Friday, January 28, 2011

Sparks around a creaking empire


"Leave, leave Mubarak!"

This is the sort of story that tends to disappear down the memory hole, so before it goes, here's what the paper of record tells us:

LAHORE, Pakistan — An American official appeared in court here on Friday on murder charges in the shooting deaths of two Pakistanis during an apparent roadside robbery attempt here. ...

Mr. Davis, who was attached to the American Consulate in Lahore, was shown on Pakistani television, dressed in a checkered shirt and jeans, being escorted by a phalanx of officers to a court in central Lahore. Mr. Sanaullah said that Mr. Davis spoke Urdu, the dominant language in Pakistan, which relatively few American officials speak.

Mr. Davis was driving a white rental car on the congested Jail Road in Lahore on Thursday afternoon when two men on a motorcycle tried to rob him, according to Pakistani police accounts. Mr. Davis shot the two men, police officials said. Police accounts initially differed on whether the two assailants were armed, but according to the official police report released Friday, the police found weapons on the dead men. Mr. Davis did not have a license to carry a weapon, the law minister said.

Mr. Davis called the consulate for help during the episode, and a four-wheel-drive vehicle that tried to come to his rescue hit and killed a third man, said a senior police official, Faisal Rana, on Thursday.

The American Embassy in Islamabad acknowledged in a statement that Mr. Davis was employed by the consulate but did not describe his position. Pakistani police officials described him in various statements as a “security official” or a “technical adviser.”

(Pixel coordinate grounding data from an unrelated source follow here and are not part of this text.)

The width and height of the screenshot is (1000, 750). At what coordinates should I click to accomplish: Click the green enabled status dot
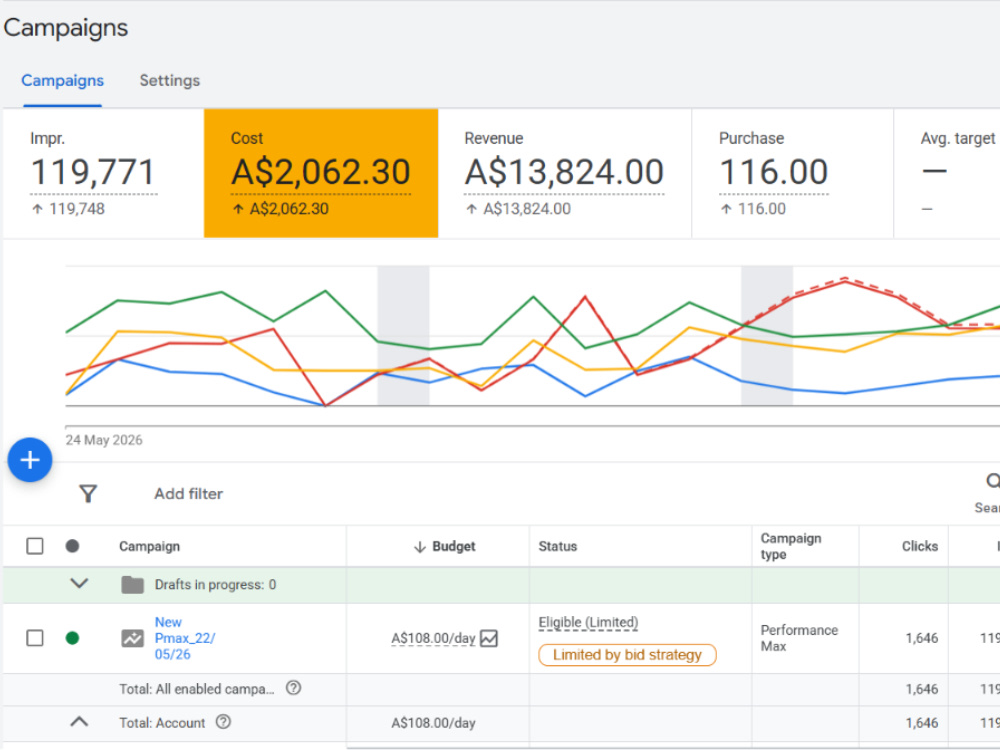coord(73,638)
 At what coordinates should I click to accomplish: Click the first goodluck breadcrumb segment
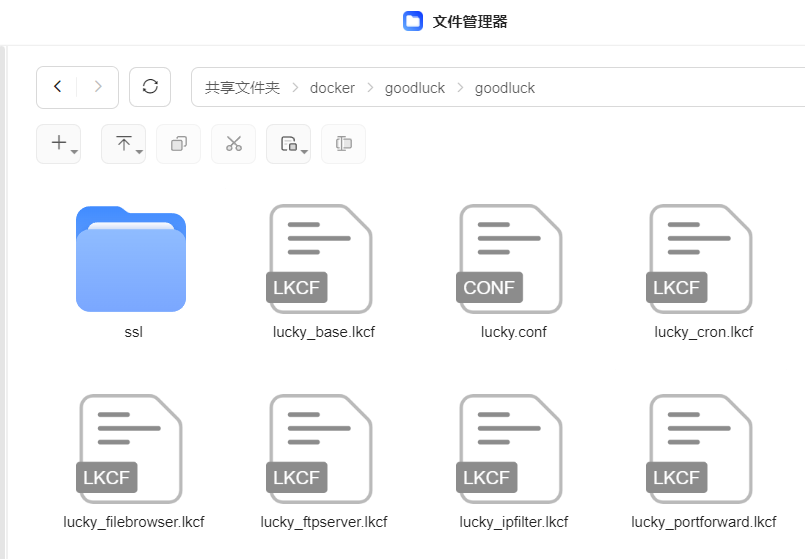pos(415,88)
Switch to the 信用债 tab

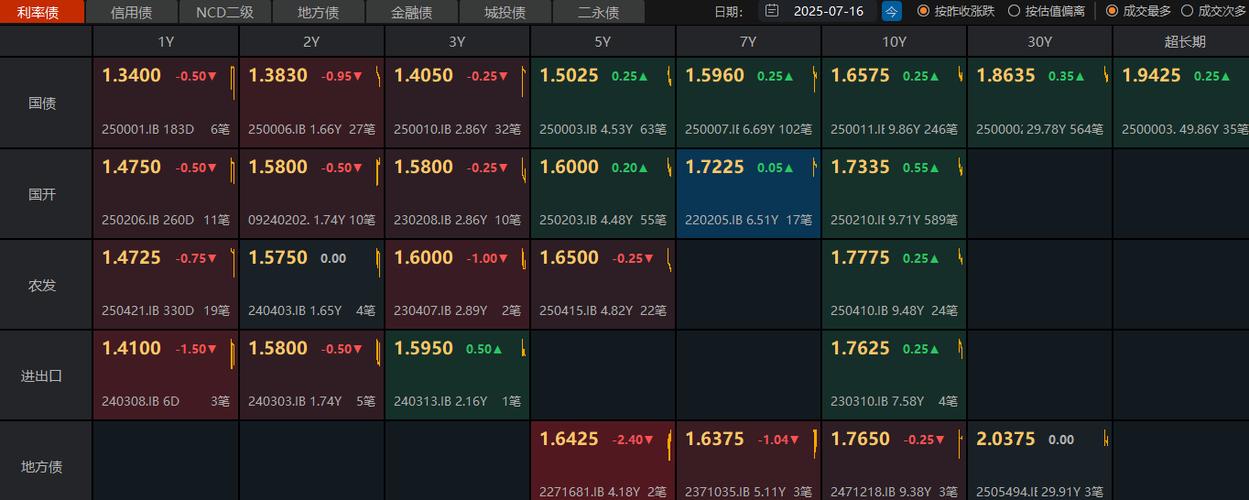pyautogui.click(x=131, y=12)
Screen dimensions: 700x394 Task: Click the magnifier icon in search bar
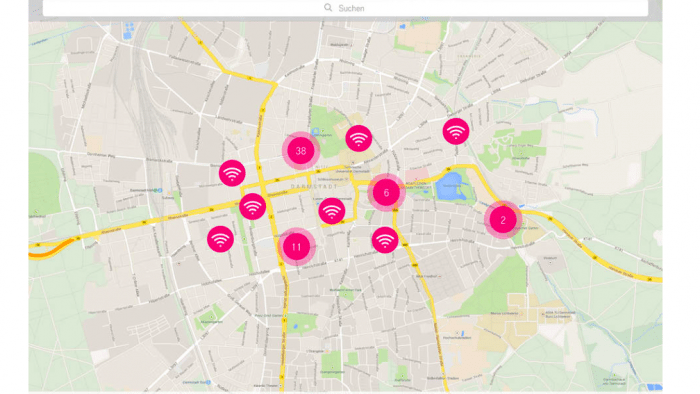coord(328,8)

A possible explication of this rather sketchy account: a U.S. spook was driving in Lahore, a city of over 6 million people that is one of Pakistan's economic hubs, and acted like a cowboy when confronted with robbers. Though I imagine we'll buy our guy out, impunity for U.S. agents is badly eroded these days.

Meanwhile, here's Harvard international relations professor Stephen Walt looking at exploding developments in the countries of the southern and eastern Mediterranean:

... it begins to look like the U.S. position in the Middle East, which seemed so dominant after the fall of the USSR and the first Gulf War, is now crumbling. Hezbollah just formed a government in Lebanon, ... Iraq is now governed by a Shiite government with extensive links to Iran, and is denying the U.S. any future military role there. A democratic government in Turkey, while not anti-American, is charting an independent course. The Mubarak government in Egypt, long a close U.S. client, has been shaken, and even if it survives the current turmoil, its long-term status is up for grabs.

The problem is this: the United States has no idea how to deal with a Middle East where the voice of the people might actually be heard, rather than being subject to the writ of various aging potentates. ...

Aroused people -- maybe they want to run their own countries? -- keep taking to the streets. The empire creaks and complains, but may no longer have the power to impose its will.

We live in a time when people in the United States are going to have to notice that the era of U.S. world domination is over. Our rulers over-reached and their house of cards is falling. Most of us didn't want to dictate to the world anyway, though we didn't mind being loudly "NUMBER ONE!" either. Can we adjust gracefully? Can we help our rulers adjust as well?

UPDATE: The Egyptian government may have succeeded in taking the internet down within that country, but the live feed from Al Jazeera English has terrific pictures and some on the scene interviews.

4 comments:

tina said...

in lebanon things are not going the way the empire wants them to go. jeffery feltman and hilary clinton are rather in disarray :)

janinsanfran said...

I think Lebanon is benefiting from the US inability to attend to two places at once. :-)

Also most of Latin America ... same inability to put out all the fires at once.

tina said...

not exactly. we defeated the feltmans and clintons several days before the egyptians went to the streets. we are a small country that scares them if they don't control us completely. whoknowswhy! no no i know why: because they are just stupid and silly and narrow minded and racists and untrustworthy. we are after all ayrabs and we should be put on a leash.

Darlene said...

Sometimes I'm glad I am old and will not be here to see the debacle to come.